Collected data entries
=== Section Start ===

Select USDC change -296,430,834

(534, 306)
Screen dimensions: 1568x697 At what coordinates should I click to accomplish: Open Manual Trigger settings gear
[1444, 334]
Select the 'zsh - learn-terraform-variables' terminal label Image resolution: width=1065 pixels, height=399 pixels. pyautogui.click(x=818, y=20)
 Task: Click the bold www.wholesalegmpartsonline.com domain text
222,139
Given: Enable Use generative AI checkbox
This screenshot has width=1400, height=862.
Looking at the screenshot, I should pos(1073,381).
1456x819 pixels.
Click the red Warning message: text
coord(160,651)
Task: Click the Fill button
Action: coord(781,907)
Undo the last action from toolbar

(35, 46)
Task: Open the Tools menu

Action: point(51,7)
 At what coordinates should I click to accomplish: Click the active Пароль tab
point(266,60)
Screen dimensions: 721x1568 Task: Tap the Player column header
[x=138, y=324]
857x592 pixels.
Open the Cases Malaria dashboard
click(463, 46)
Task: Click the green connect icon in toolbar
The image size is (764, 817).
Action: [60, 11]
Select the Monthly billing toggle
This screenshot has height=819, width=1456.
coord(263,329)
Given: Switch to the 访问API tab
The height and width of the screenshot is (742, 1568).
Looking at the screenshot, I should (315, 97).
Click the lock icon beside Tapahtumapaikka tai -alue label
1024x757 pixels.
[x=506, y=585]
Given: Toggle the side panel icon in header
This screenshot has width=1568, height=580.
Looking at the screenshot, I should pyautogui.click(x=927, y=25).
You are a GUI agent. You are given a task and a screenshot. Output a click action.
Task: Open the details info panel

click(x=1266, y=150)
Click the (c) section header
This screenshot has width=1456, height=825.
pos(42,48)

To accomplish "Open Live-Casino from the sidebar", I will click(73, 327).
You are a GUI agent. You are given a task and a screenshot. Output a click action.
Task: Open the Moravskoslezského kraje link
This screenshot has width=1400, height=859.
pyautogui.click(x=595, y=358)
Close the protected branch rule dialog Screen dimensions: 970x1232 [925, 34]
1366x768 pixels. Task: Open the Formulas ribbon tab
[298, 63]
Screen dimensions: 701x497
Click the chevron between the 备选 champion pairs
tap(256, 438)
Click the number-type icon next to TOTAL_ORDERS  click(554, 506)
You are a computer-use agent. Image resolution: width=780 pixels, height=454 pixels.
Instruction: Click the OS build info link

=== Section End ===

**What you should do**
From the line that contains "You are a computer-use" down to the last line above, print each line exactly as it appears.

**Exercise result**
You are a computer-use agent. Image resolution: width=780 pixels, height=454 pixels.
Instruction: Click the OS build info link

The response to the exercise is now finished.